King-sized ultrabooks seem to be the in thing these days, but the Zenbook U500VZ doesn’t carry Intel’s "ultrabook" designation. At 0.78" thick, the aluminum chassis seems to be slender enough. The U500VZ also fills Intel’s SSD requirement with dual-drive configurations offering either 128GB of flash alongside a 500GB mechanical drive or dual SSDs with up to 512GB in capacity. The issue may be the Ivy Bridge CPU, an unnamed Core i7 quad whose TDP would have to be at least 35W based on the models currently available. Ultrabooks have typically been limited to 17W duallies.
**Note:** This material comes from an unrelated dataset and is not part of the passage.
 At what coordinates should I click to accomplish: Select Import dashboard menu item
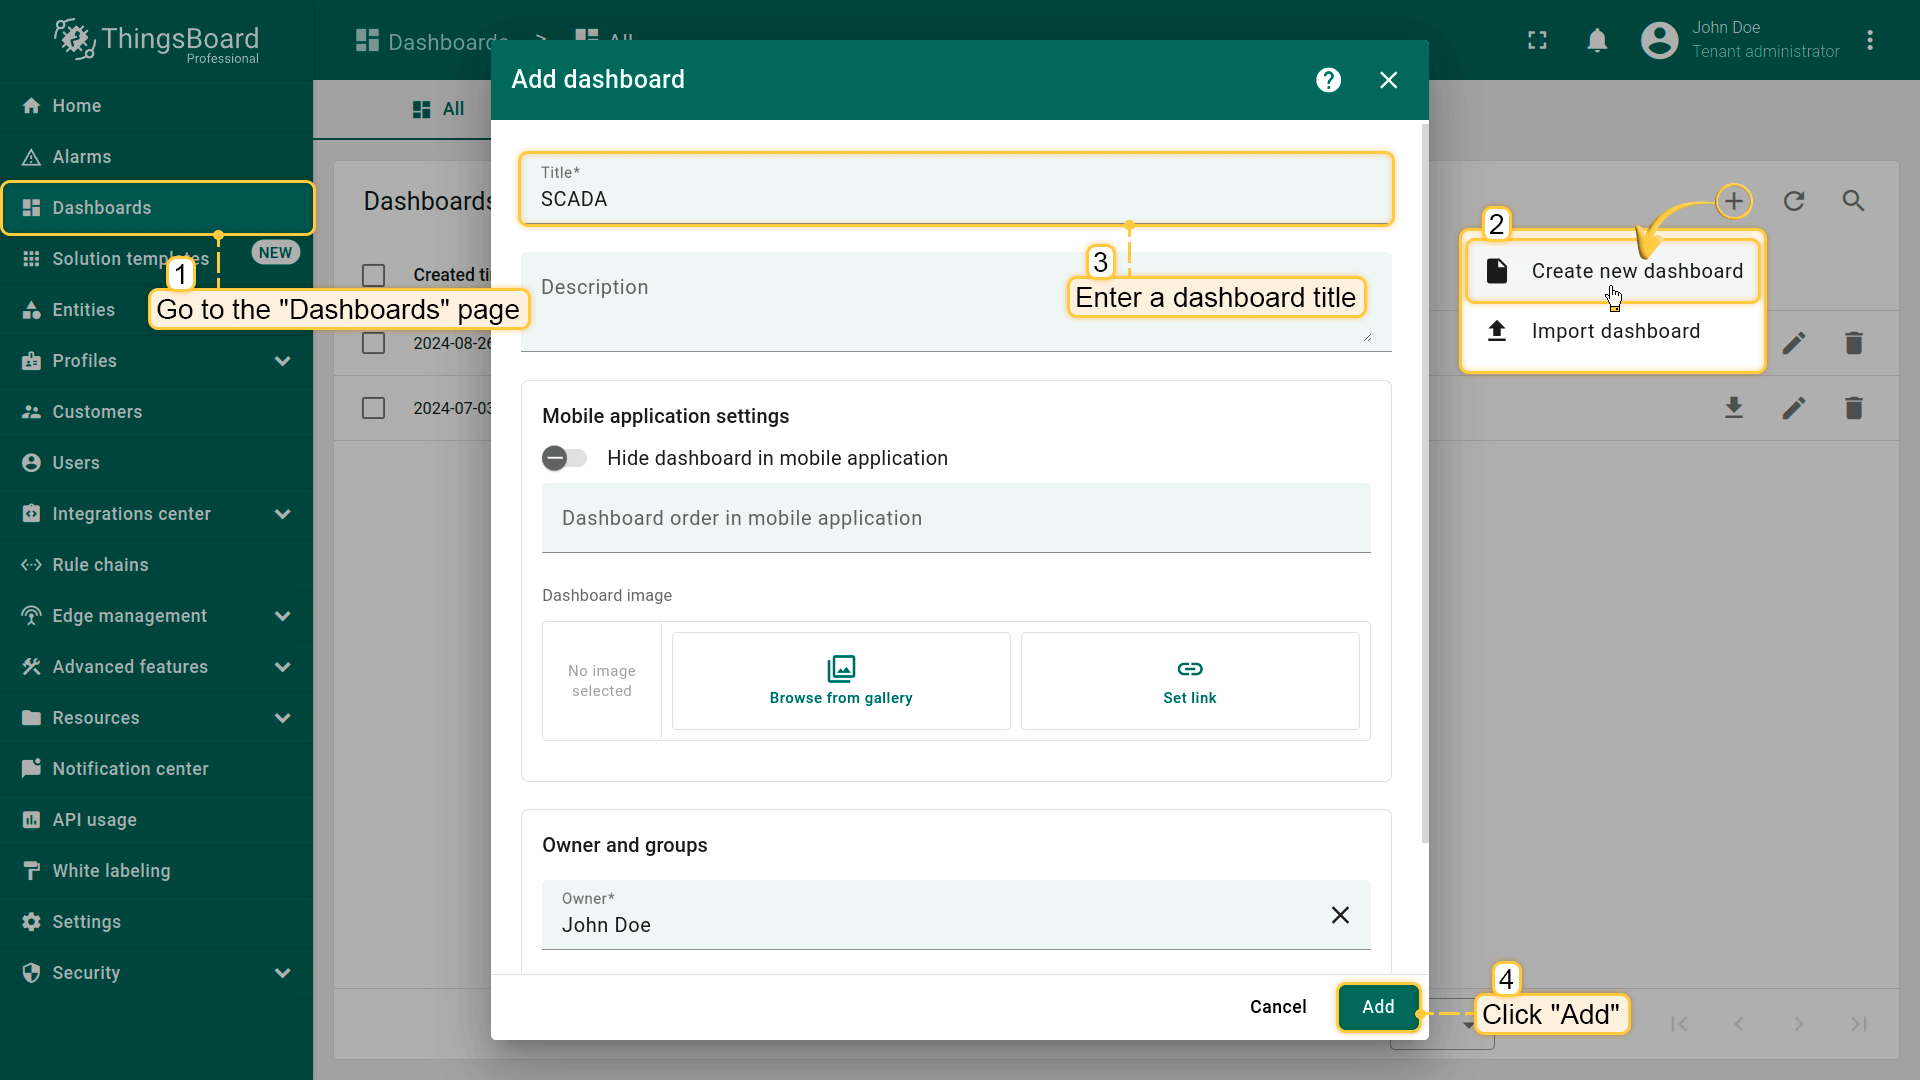pyautogui.click(x=1614, y=331)

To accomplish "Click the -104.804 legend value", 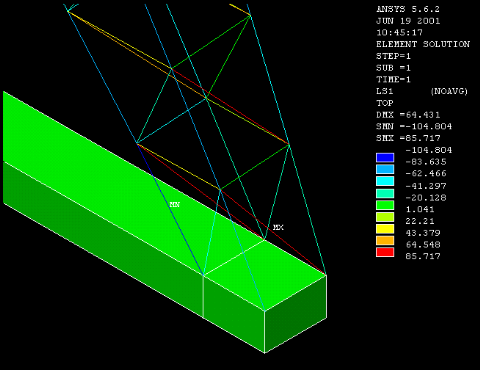I will pyautogui.click(x=429, y=150).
Asus’ CPU choice provides a hint that this Zenbook was designed to be a portable workhorse. So does the 15" screen, whose IPS panel offers 1920×1080 resolution. A discrete GeForce GT 650M GPU is tasked with driving the display, and it should be able to play a decent number of games at the native resolution without making serious image quality compromises.

Below the screen sits a purportedly full-sized keyboard with an adjacent numpad, a convenience frustratingly missing from similarly sized MacBooks. Asus throws in a keyboard backlight that automatically adjusts its brightness based on the environment. The touchpad looks suitably ginormous, too.
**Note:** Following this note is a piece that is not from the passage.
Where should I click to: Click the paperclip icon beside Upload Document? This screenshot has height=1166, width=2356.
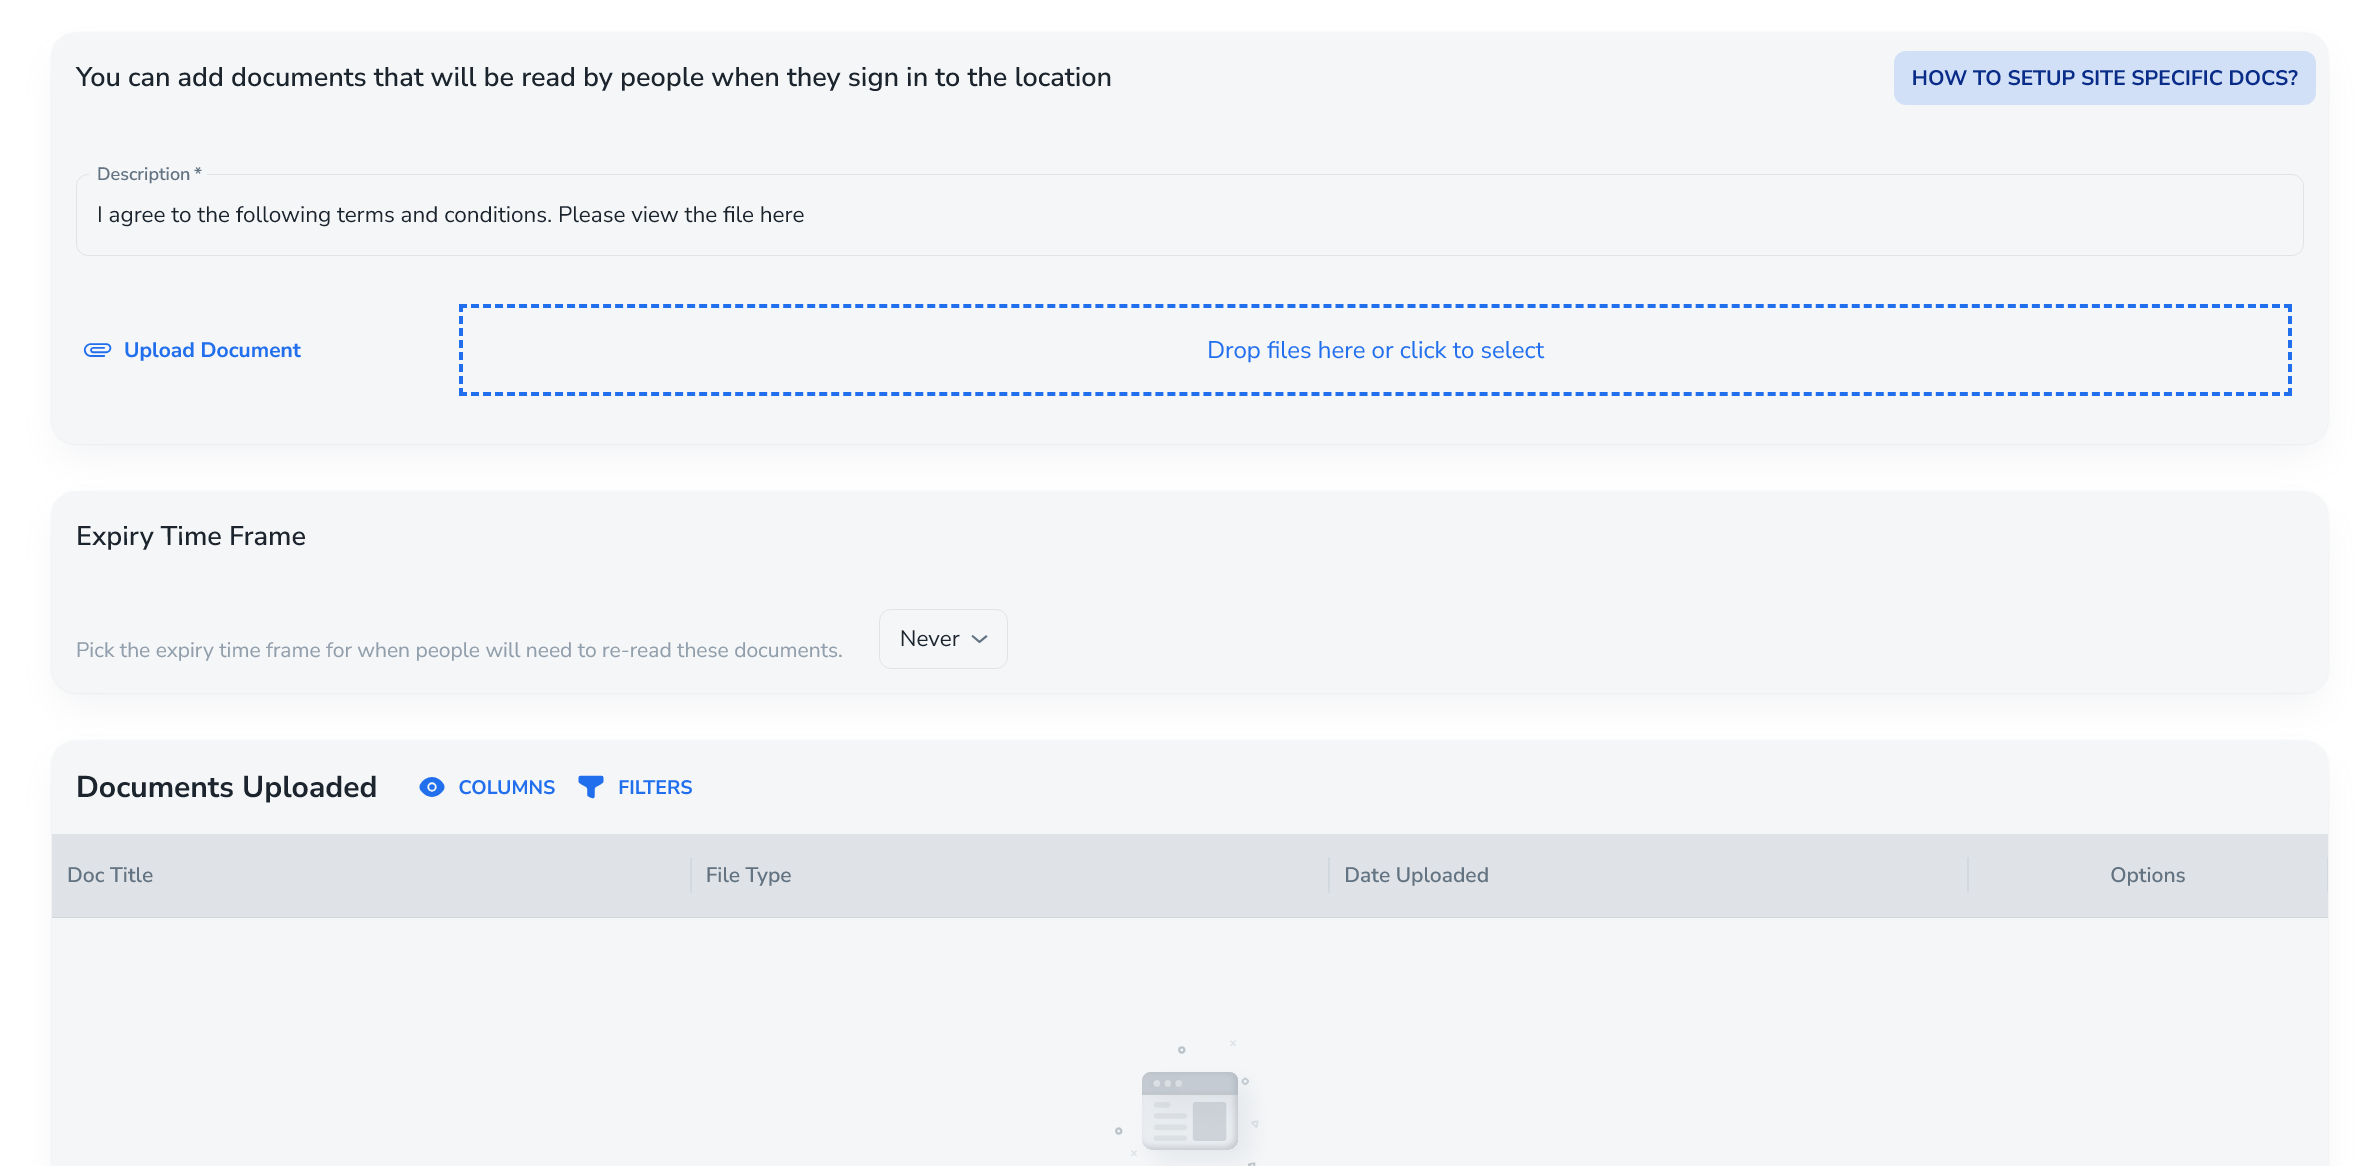coord(96,350)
Want an actual ultrabook? Asus has also announced the Zenbook Prime UX21A Touch. This 11.6-incher packs a 1080p screen with Win8-friendly multitouch support. The SuperIPS+ panel has an extra-bright backlight that should make outdoor viewing easier, as well. Sorry, no discrete graphics here—you’ll have to get by with Ivy’s integrated GPU.
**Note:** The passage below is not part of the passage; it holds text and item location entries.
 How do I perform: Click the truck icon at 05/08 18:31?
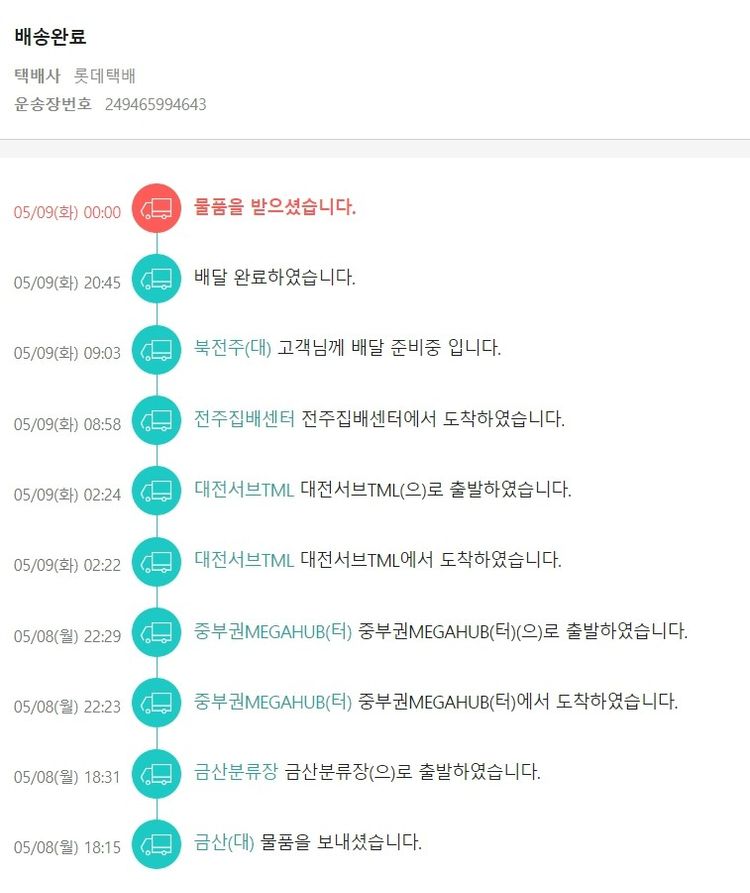(x=157, y=773)
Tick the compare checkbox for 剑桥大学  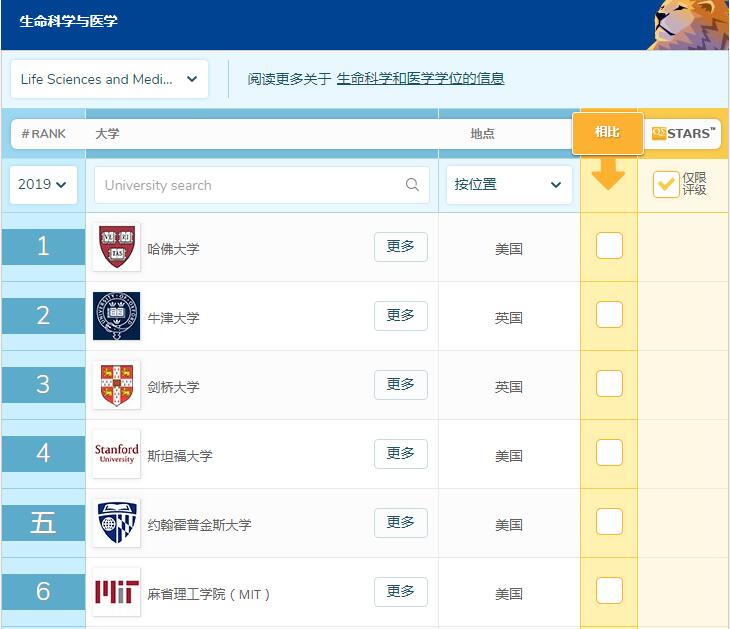[x=609, y=383]
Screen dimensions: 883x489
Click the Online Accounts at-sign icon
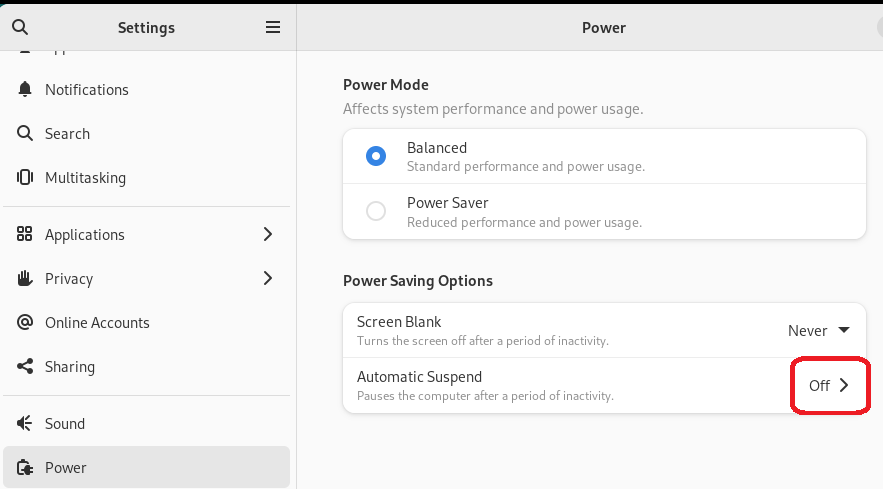tap(25, 323)
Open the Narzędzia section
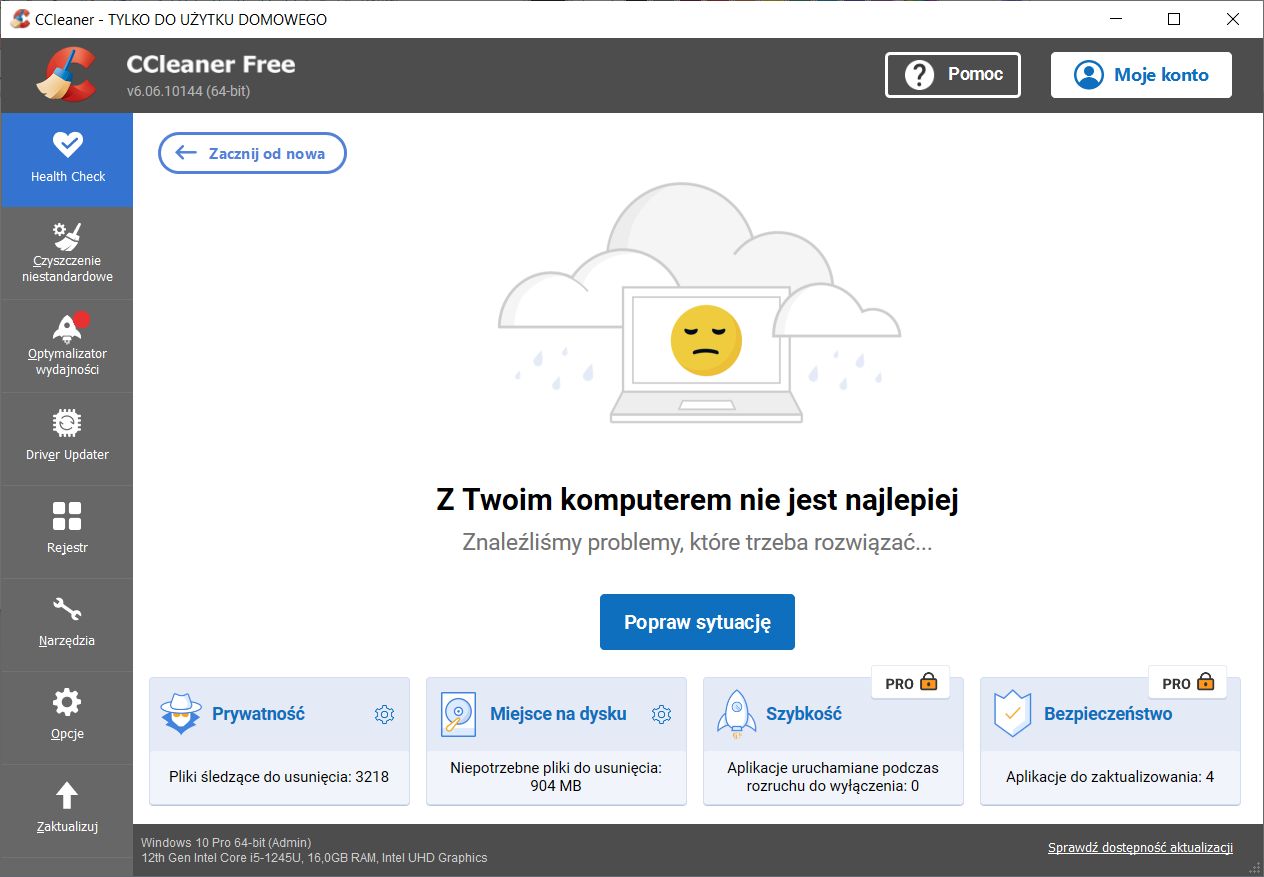The height and width of the screenshot is (877, 1264). [x=67, y=623]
Asus claims the UX21A’s advanced power-saving tech extends battery life by 25% and allows the system to last up to two weeks on standby. The press release isn’t more specific about the size of the battery or the rest of the system’s specifications. There’s no word on pricing or availability, either. Like existing models in the family, the Zenbooks are likely to reside at the premium end of the spectrum. I wouldn’t expect them to arrive until Windows 8’s official launch in late October.